Exercise directions — Word for word, restate the lines from the one holding "LIFO VIDEOS (382, 15)" through the end of the data below, including both endpoints and nothing more.

##### Material for this task

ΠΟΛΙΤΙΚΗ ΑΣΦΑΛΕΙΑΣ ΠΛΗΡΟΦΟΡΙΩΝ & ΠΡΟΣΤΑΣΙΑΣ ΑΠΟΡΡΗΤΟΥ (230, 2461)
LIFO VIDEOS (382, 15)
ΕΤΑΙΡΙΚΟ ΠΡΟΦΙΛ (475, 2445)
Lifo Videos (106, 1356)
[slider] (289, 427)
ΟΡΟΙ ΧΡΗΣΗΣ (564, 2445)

##########

Solution for this exercise —
LIFO VIDEOS (382, 15)
ΕΤΑΙΡΙΚΟ ΠΡΟΦΙΛ (475, 2445)
Lifo Videos (106, 1356)
[slider] (289, 427)
ΟΡΟΙ ΧΡΗΣΗΣ (564, 2445)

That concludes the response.